It’s always the fucking dancers.
Or Howard.
I think it’s actually worse when it’s Howard.
In many ways, Jay’s the forgotten member of our band. The rest of us are so loud and so mental and so busy getting ourselves into all sorts of stupid messes we shouldn’t be in, that people just assume he has nothing to offer – to our music or to their conversations. But just between the five of us? He’s probably the most talked about. And the most talked to. I’m reluctant to say he’s the most fought with, but I’m sure he’s the most fought over. He doesn’t know that though.
Hey Rob, you seen Jay around?
No mate, why?
Nothin’.
Him and Dougie are down with the dancers I think.
Oh. Ok. Thanks Gaz.
Dancers AND Howard.
Brilliant.
The thing is each one of us thinks we have some ‘special connection’ with him. The truth is probably the opposite. He probably thinks we’re all a bunch of daft bastards and as soon as he’s got enough money in the bank he’ll marry a fucking dancer and leave us in the dust. Howard would be gutted. We all would, but it’d hit Howard the most. He’d never cope with such resounding confirmation that Jason was more of a hit with the dancers than him.
None of us will take it well: the day he finds someone. We like keeping him to ourselves. He’s pretty much band shrink – he’d argue he’s the one who needs a shrink the most but that’s bullshit.
He’s too fucking modest.
He’s too fucking self-deprecating.
And he’s too fucking obsessed with dancers.
Jay is our sticking-plaster. Well, he’s bit more permanent that that, but you get the picture. You know, he’s like that layer of jam in a sponge cake? You’d just have a dry, crumby mess without ‘im. Take Gaz. Gaz needs Jay. He likes it when Jay calls him out and keeps him in check and tells him he’s a twat. We all tell him that (at regular intervals), but Jay does it in that special, Jay-perspective way. You know, where he’ll manage to make it sound kinda beautiful and amazing? He’s basically telling him to shut up, but he does it in a way that makes you think you should get a tape recorder out. Gaz thinks him and Jay have this special bond coz Jay’s the one who will call him, at random, and suddenly start talking to him about some issue or other. And the issue will always be relevant. Without Gaz ever having to say anything, Jay will have a fresh perspective ready and waiting on something he’s been mulling over for days. To be honest, I don’t get it. I don’t get why Gaz thinks that’s some talent on Jay’s part. Don’t get me wrong, I love Gaz. I love him so much. Gaz is a sweetheart in anyone’s book. But come on, there’s jigsaw puzzles that are more complicated than Gaz! It’s why we love him, isn’t it? Of course he’s human, he’s got layers. But at the end of the day, what you see is pretty much what you get. It just so happens that what you see is pretty fucking loveable.

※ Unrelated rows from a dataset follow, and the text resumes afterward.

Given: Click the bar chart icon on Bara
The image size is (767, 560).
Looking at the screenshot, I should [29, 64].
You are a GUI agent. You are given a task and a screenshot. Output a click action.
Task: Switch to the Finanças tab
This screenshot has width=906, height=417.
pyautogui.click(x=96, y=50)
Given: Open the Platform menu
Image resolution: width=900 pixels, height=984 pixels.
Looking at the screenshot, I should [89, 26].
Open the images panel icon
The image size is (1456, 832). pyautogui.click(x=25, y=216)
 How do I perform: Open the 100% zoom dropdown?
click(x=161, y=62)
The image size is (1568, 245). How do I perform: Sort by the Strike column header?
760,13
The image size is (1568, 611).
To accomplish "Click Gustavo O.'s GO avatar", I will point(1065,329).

You alright Marko? You’re lookin’ a bit pale mate...
Sorry Gaz, I was miles away. What’s up?
You! You feeling alright?
Yeah, yeah. Fine.
Gaz definitely doesn’t believe me.
But he doesn’t like to pry.
He’s got a heart of gold and he knows I’m not in the mood .
Rob knows too. But he’s busy pretending not to listen. You’ve never a seen a man look more fascinated by a phone before.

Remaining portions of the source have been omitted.